The selectivity-window model by itself is not capable of distinguishing actives from inactives as it is trained on the difference only, which is different from the affinity. However, separate bioactivity models can be applied to filter potentially selective compounds from inactives, or non-binders. A study by Zhao et al., where subtype selectivity between epigenetic targets HDAC1 and HDAC6 was modeled by classification of selectivity, utilizes a comparable approach by first predicting selectivity, followed by bioactivity [27]. However, the selectivity model in that study is incapable of predicting the degree of selectivity as a classification model was used. Furthermore, only statistical models were used by the authors to predict bioactivity of compounds. In the current study it was observed that implementation of statistical bioactivity models only increased the enrichment of selective compounds slightly. In contrast, addition of structure-based docking scores increased the enrichment of selective compounds substantially for both the A₁AR and A_2AAR. Moreover, structure-based docking performed equally well as the consensus model (statistical bioactivity and docking) for A_2AAR-selective enrichment.

Conclusion

We demonstrated that continuous QSAR models can be applied to model selectivity on the A₁AR and A_2AAR. The selectivity-window model, which was trained directly on the difference in affinity between both receptors, outperformed a two-step A₁AR-A_2AAR selectivity model.
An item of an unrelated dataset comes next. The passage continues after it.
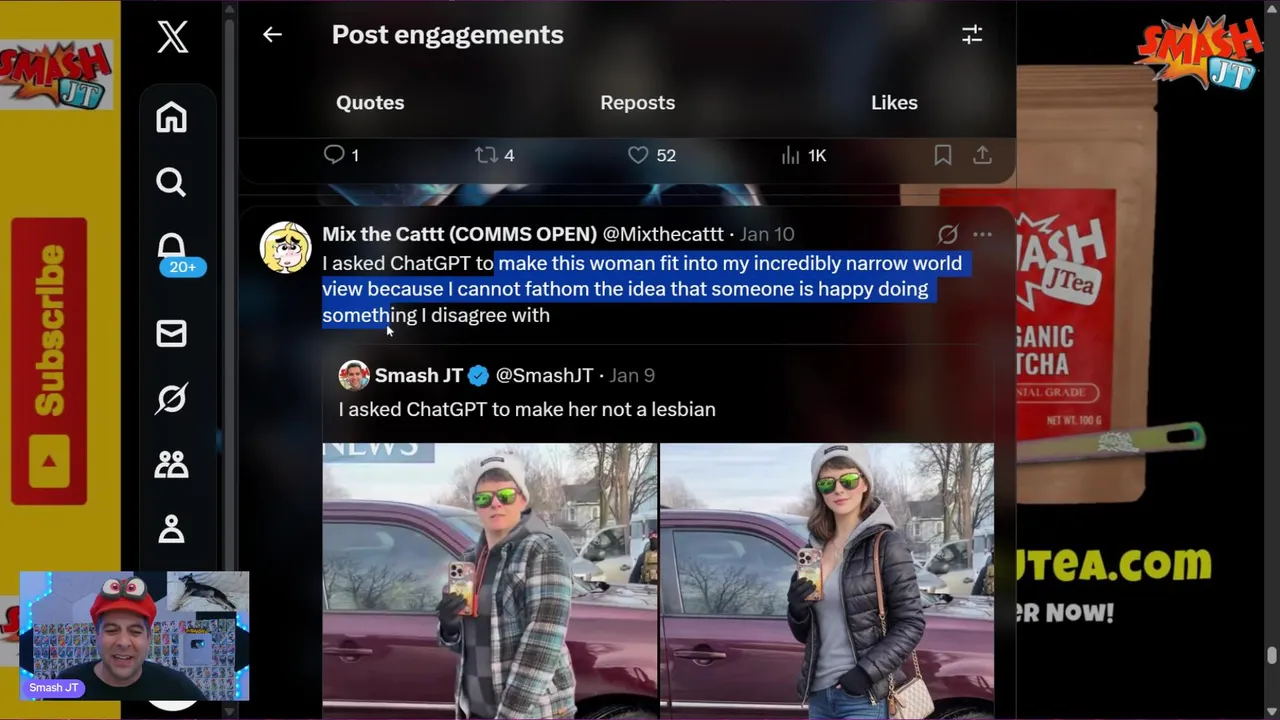
Task: Open @Mixthecattt profile link
Action: [663, 234]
In the two-step model, which is generally applied in selectivity modeling, selectivity predictions are derived indirectly by calculation of the difference between bioactivity predictions that resulted from two separate models. Even though the separate bioactivity models included more data, the performance did not increase enough to outperform our selectivity-window model. Furthermore, a combination of statistical bioactivity models and structure-based docking contributed to the enrichment of selective compounds and can be used to exclude non-binders (which are not predicted accurately when directly predicting selectivity). In summary, we demonstrated that accurate selectivity predictions can be made for the A₁ and A_2A adenosine receptors by combining the selectivity-window model and consensus bioactivity modeling. This method can easily be applied to other protein targets (e.g., kinases) as well, provided sufficient data is available.

Methods

Training/test datasets

The dataset was compiled from publicly available data derived from the ChEMBL database [16, 28] (version 23) and in-house data from Leiden University (Leiden, The Netherlands). Compounds with experimental activities were collected for the human A₁AR (P30542) and human A_2AAR (P29274). The data derived from ChEMBL was filtered on confidence score 7 and 9, and a pChEMBL value ≥ 4. In-house data was filtered similarly: activity (K_i/IC₅₀/EC₅₀) ≤ 10⁻⁴ M. K_i values were prioritized over IC₅₀ or EC₅₀ values. Thus, for duplicates, when more than one type was available for a given compound-receptor pair, K_i values were kept and IC₅₀ and EC₅₀ values were discarded. The mean value was taken when multiple bioactivity values of the same type were reported for a given compound-receptor pair (e.g., mean of multiple K_i values for the same compound). The standardized activity values are reported as pActivity values.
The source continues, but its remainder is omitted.